Shaoqing Ren, Kaiming He, Ross B. Girshick, Jian Sun. Faster R-CNN: Towards Real-Time Object Detection with Region Proposal Networks. NIPS 2015: 91-99

Ren et al. improve upon Fast R-CNN [2] by introduce a Region Proposal Network (RPN) instead of Selective Search [4] or similar proposal detectors. The advantage is that computations can be shared – in particular lower level convolutional layers of deep networks. Beneath the proposed RPN, they also discuss training and present comprehensive evaluation in comparison other object proposal detectors.

The RPN operates on a set of convolutional feature maps (e.g. obtained from a pre-trained deeper network such as VGG16 [3]. At each location it considers a fixed window, in their case a window of size $3 \times 3$. This is naturally realizes through a $3 \times 3$ convolutional layer with a specific number of channels. As result, each windows is represented by a fixed-size feature vector. Two sibling fully connected layers then predict objectness (in the form of a 2-unit softmax for eac class) and bounding boxes. For bounding box regression, 9 different so-called anchor boxes are considered. That is, the bounding box regression layer as $9 \cdot 4$ outputs – one bounding box corresponding to the 9 anchor bounding boxes. Note that this is in contrast to other methods. The network is not trained on different bounding boxes or scales, the scale and aspect ratio prediction is implicit through the regression output. The overall idea is illustrated in Figure 1.

Figure 1: Illustration of the Region Proposal Network (RPN), where a small network is evaluated on $3 \times 3$ patches of the input feature maps.

The used loss for the RPN is a combination of the smooth $L_1$ loss for bounding box regression and a softmax loss for objectness prediction. They also discuss the representation used for bounding box regression relative to the anchor bounding boxes. Details can be found in the paper.

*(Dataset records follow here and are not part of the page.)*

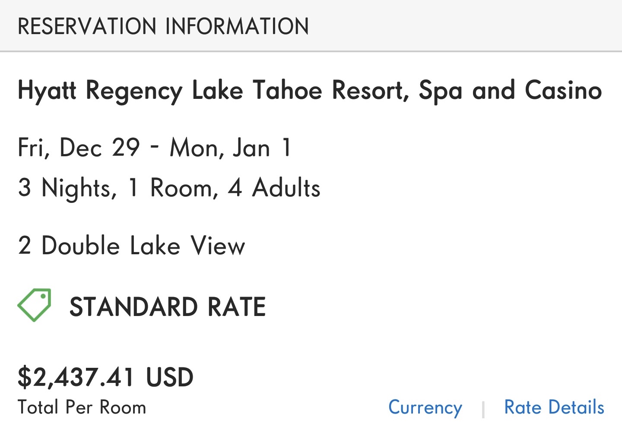Select the $2,437.41 price amount
The width and height of the screenshot is (622, 433).
pyautogui.click(x=76, y=377)
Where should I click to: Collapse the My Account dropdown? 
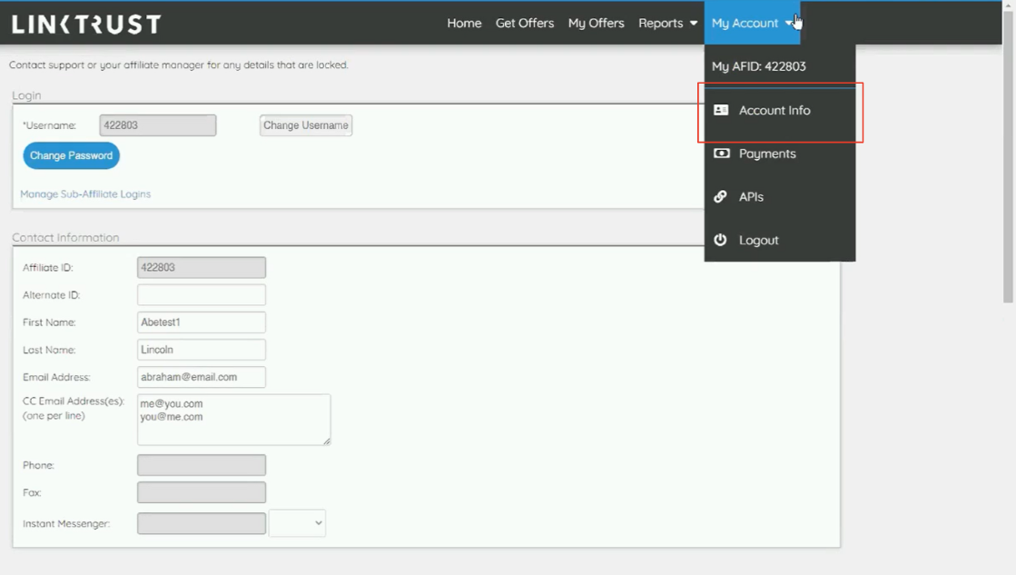[751, 23]
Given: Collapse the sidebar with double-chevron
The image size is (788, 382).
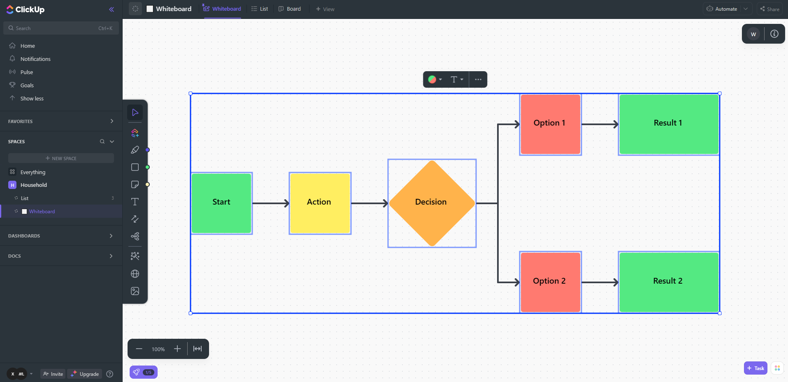Looking at the screenshot, I should [112, 9].
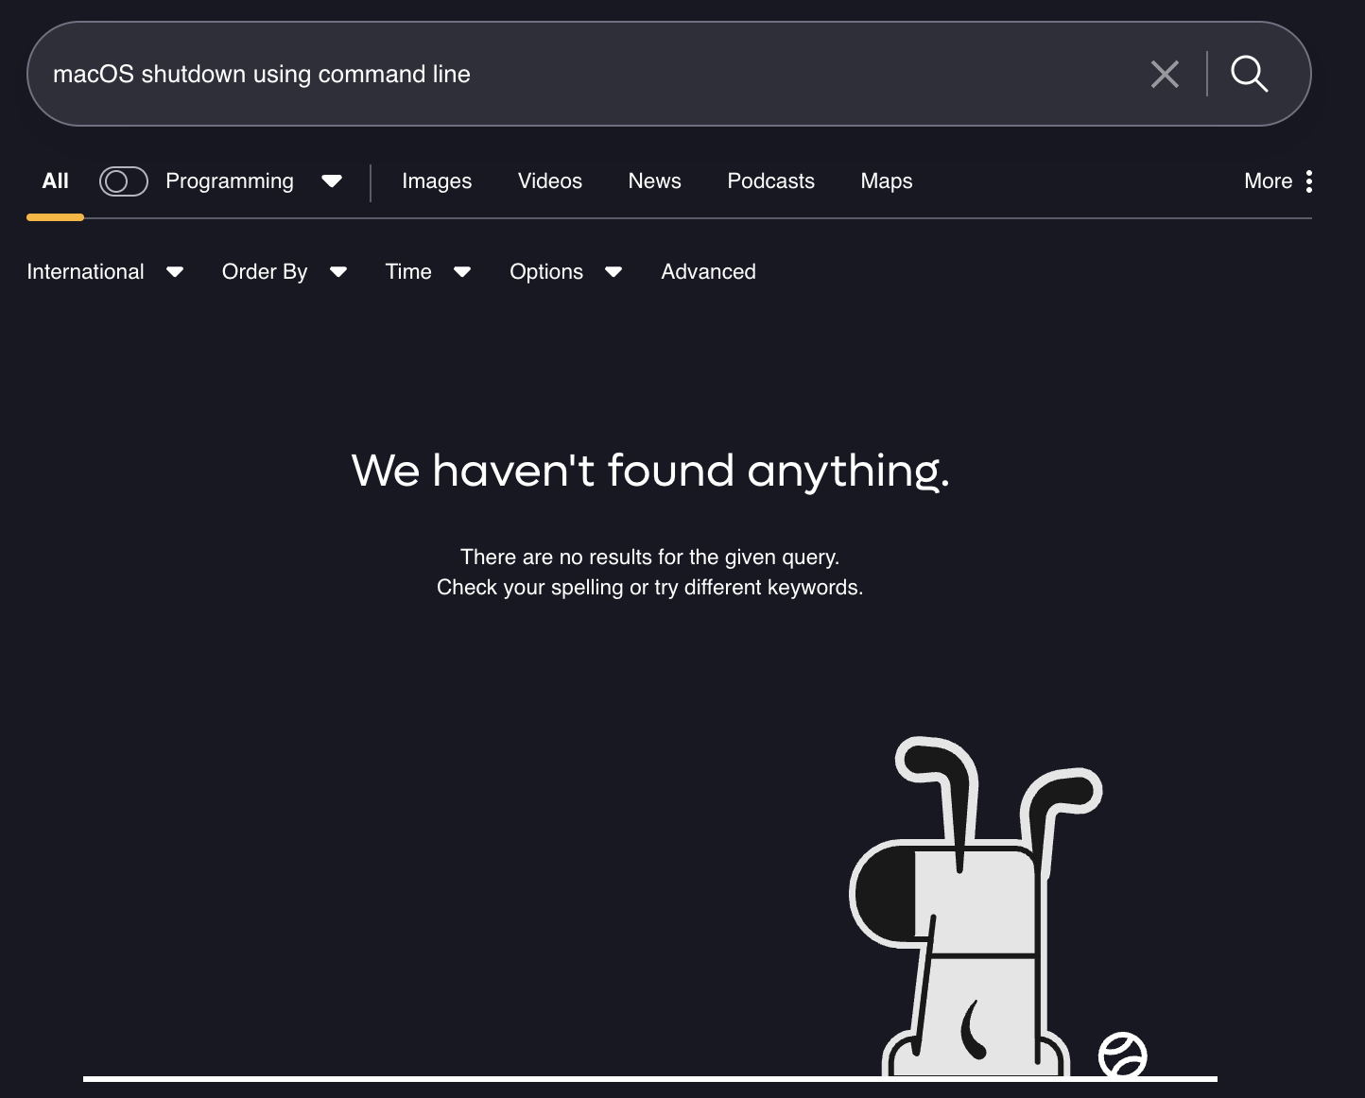Open the International region dropdown
The image size is (1365, 1098).
pyautogui.click(x=104, y=272)
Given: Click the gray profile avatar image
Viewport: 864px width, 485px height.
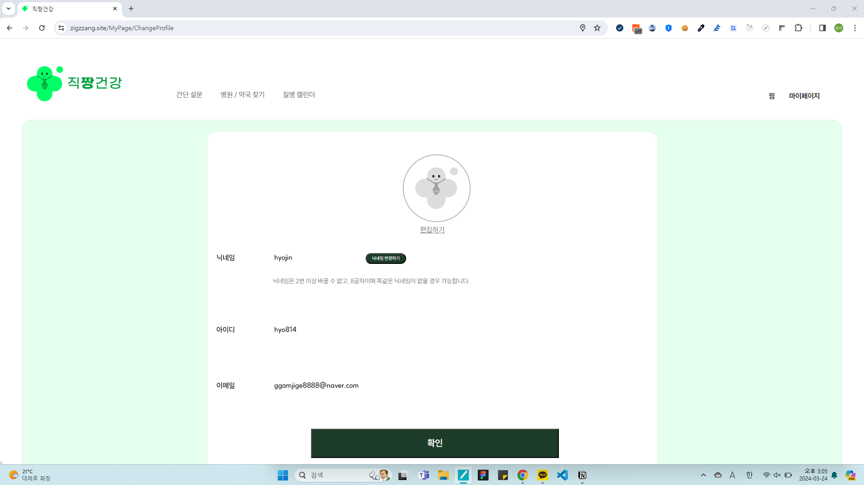Looking at the screenshot, I should coord(436,188).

An individual RPN can be trained efficiently on “image-centric” mini-batches, i.e. bounding boxes/proposals coming from a single image in order to share computation. Ren et al. Randomly sample $256$ anchors in the image of which $128$ may be positives. Negatives are defined by an overlap of less than $0.3$ (Intersection-over-Union) and positives by an overlap of more than $0.7$.

The RPN and the detection network, i.e. the R-CNN, are trained jointly in the following 4-step procedure: First, the RPN is trained (initialized from ImageNet). Then, R-CNN is trained on the proposals from the RPN (note that so far, the two networks are separate. Third, the R-CNN is used to initialize the RPN, where the convolutional layers are then fixed and the upper layers are fine-tuned. Finally, keeping the convolutional layers fixed, the R-CNN is fine tuned. It would be interesting to see whether there are “real” end-to-end solutions for training Faster R-CNNs.

  • [2] R. Girshick, “Fast R-CNN,” in IEEE International Conference on Computer Vision (ICCV), 2015.
  • [3] K. Simonyan and A. Zisserman, “Very deep convolutional networks for large-scale image recognition,” in International Conference on Learning Representations (ICLR), 2015.
  • [4] J. R. Uijlings, K. E. van de Sande, T. Gevers, and A. W. Smeulders, “Selective search for object recognition,” International Journal of Computer Vision (IJCV), 2013.